Buy a watering wand that screws on the end of your hose and turns the stream into a gushing shower. For a big perennial-let’s say a clump of phlox we should have divided this spring but didn’t-it will take at least a minute with the head of the wand very close to the ground, in the center of the clump, slowly around the edge and then repeating a few inches out, to get water not just throughout the root system but below it. I have one perennial bed that’s about 40 square feet-that’s not very big-and it takes me a full 15 minutes to water it, if that’s a guide. I water it every six days if it’s hot with no rain.
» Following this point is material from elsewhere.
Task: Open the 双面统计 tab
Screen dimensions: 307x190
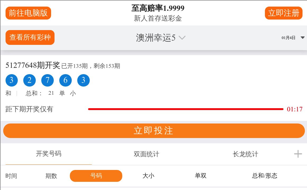Action: click(x=146, y=154)
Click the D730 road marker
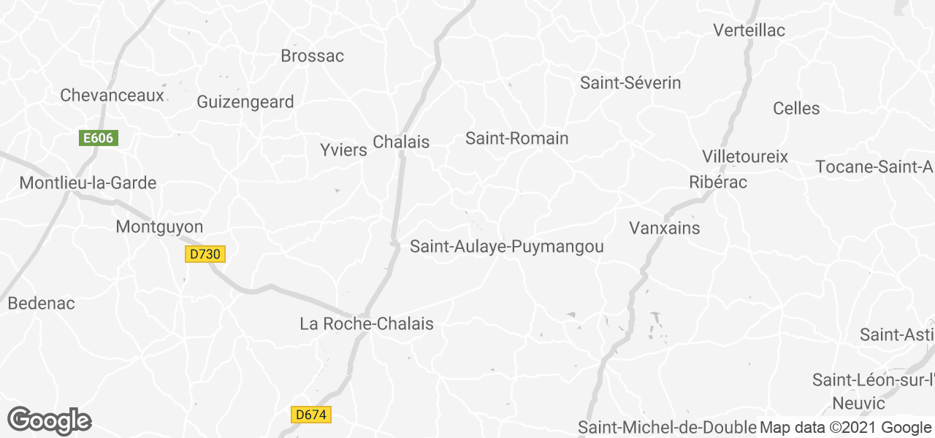Viewport: 935px width, 438px height. [205, 254]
Water the ground, not the plant, water in the morning if possible (I usually water before work) so splash dries off leaves quickly, and never use your lawn sprinkler to water garden beds. If you can’t find time to do it properly by hand, consider installing a drip irrigation system, teaching and paying a neighborhood kid (boys love it), or don’t grow so darn much.
Develop deep root systems in your perennials by watering deeply and they will stand up much better to the intense heat of July, reward you by living longer and may even forgive you for slipping off on vacation during a week with no rain in the forecast.